Have you played Trump or Jesus, yet? If you go to trumporjesus.com, you can play an online quiz that offers you a series of quotes and you have to guess who said it, Donald Trump or Jesus. You shouldn’t get anything less than a perfect score.
The point is to demonstrate how, despite the many Trump supporters who claim to be followers of Jesus, the things that he says are just completely the opposite of Jesus. Like I said, you should not get anything less than a perfect score.
You better not get anything less than a perfect score.
Jesus is all about love and peace, caring for others and loving your enemies, being humble and sharing what we have. That’s the Jesus we know, right? And I think we know where The Donald stands on those issues.

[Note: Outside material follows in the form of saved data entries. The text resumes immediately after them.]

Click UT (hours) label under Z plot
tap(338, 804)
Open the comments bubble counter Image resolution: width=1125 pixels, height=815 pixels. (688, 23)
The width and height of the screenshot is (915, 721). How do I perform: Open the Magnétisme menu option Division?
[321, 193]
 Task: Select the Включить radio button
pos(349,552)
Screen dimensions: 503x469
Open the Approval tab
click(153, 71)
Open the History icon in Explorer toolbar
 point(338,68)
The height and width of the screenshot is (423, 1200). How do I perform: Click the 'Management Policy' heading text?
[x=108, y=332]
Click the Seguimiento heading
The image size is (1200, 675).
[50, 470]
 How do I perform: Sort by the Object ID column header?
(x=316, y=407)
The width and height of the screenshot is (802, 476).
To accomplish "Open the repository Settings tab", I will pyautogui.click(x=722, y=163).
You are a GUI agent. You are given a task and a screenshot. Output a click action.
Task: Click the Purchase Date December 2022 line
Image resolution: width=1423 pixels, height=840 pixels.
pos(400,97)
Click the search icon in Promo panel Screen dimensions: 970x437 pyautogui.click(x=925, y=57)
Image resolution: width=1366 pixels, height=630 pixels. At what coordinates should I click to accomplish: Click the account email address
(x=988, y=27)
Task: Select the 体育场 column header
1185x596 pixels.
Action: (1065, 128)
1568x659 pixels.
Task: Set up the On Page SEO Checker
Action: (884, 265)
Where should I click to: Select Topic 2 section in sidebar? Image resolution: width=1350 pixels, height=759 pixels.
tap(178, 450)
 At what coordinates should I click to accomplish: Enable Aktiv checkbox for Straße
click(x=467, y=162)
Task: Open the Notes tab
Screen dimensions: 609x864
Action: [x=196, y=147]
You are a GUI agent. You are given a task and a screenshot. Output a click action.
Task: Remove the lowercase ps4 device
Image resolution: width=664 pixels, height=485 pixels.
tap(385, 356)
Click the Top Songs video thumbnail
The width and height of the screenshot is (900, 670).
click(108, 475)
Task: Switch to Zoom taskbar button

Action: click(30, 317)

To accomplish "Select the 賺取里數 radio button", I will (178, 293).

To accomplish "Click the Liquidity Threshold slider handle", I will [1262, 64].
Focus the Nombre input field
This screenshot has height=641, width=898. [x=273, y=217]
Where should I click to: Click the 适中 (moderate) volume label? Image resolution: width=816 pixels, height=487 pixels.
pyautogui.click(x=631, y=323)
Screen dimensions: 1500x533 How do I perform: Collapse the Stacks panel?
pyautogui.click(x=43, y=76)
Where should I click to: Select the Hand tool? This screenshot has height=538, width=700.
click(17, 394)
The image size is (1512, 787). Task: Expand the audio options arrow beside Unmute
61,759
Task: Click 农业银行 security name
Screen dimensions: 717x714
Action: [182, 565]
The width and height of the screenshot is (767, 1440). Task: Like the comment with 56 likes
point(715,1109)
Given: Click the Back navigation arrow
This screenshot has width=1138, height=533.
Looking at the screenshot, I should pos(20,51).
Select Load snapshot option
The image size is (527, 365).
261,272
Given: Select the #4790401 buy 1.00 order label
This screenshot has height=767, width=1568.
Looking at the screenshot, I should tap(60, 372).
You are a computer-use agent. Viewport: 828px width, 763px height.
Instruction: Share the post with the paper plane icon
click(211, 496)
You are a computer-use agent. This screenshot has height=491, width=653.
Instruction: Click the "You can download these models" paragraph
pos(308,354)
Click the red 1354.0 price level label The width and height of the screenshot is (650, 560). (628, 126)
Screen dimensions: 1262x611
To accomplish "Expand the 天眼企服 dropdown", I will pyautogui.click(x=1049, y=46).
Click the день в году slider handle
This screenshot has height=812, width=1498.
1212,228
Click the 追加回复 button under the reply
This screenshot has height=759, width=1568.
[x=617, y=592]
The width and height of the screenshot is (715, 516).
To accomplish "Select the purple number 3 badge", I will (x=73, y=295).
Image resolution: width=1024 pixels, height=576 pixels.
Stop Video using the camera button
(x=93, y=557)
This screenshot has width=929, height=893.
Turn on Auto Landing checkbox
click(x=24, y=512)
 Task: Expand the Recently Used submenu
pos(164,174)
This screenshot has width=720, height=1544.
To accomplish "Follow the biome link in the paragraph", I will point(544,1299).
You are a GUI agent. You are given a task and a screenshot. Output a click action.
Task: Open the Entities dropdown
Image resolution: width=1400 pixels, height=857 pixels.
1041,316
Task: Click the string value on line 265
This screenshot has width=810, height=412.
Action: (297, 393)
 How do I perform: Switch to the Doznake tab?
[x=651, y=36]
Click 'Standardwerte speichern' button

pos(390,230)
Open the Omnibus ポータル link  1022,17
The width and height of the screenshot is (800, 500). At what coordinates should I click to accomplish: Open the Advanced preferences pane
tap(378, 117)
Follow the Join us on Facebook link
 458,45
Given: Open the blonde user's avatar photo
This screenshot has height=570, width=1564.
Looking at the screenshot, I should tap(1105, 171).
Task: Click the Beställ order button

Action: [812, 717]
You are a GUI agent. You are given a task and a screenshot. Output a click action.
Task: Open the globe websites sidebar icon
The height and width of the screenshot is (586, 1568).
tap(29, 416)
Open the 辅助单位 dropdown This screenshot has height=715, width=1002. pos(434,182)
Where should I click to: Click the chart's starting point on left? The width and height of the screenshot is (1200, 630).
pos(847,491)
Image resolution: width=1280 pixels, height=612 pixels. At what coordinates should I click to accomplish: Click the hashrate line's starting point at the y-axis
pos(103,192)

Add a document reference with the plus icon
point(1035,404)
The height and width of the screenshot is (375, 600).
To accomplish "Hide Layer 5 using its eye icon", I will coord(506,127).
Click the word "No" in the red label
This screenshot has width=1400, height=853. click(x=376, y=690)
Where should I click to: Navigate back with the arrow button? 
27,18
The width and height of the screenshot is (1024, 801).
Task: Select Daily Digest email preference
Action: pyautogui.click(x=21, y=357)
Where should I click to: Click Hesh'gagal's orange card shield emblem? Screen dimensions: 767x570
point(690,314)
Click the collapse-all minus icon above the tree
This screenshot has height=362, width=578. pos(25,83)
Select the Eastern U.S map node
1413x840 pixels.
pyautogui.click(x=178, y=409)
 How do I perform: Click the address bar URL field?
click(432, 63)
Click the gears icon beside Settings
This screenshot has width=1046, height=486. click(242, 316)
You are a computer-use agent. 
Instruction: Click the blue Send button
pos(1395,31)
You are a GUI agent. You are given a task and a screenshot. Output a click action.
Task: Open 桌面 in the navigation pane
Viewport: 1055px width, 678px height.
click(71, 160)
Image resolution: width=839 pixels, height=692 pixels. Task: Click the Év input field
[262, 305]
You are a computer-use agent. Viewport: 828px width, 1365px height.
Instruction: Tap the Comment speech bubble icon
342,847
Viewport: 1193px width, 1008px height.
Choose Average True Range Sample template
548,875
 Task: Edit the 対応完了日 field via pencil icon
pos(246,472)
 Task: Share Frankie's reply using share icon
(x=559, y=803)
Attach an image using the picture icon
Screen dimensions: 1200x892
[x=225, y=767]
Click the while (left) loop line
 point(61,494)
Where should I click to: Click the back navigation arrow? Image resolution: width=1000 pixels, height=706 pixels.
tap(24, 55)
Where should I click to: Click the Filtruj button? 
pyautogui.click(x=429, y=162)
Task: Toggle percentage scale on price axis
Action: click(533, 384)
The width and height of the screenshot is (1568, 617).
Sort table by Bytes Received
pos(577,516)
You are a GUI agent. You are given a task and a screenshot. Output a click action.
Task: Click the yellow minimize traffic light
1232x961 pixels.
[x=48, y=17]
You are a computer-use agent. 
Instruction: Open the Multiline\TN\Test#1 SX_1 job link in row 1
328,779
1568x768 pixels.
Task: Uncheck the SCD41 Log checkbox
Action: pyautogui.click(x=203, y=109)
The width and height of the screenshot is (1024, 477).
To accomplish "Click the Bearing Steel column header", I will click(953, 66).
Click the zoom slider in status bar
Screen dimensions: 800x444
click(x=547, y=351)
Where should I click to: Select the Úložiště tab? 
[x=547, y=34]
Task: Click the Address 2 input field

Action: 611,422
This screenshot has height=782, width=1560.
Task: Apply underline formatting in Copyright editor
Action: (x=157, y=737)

How about this one: “do you think I’m here to bring peace? No, I bring division. Houses will be divided, father against son and son against father, mother against daughter and daughter against mother … You look at the clouds or the wind and you use them to predict the weather. But you see what is happening all around you and you don’t understand what’s really going on.” Trump or Jesus?
Yeah, that’s Jesus.
Not something you might expect from the “Prince of Peace,” is it? But there it is, in Luke 12:29-56 (that’s my paraphrase above). Like something Trump says, you might be tempted to ignore it or set it aside with a disbelieving shake of your head as something that’s a little “off message.” Not that fear mongering, conflict and an arrogant superiority aren’t part of Trump’s message, they are. But that’s not Jesus. So if we hold on to this and engage it as something said by the same person who lived and taught a radical way of love and peace and wholeness, what then could it mean?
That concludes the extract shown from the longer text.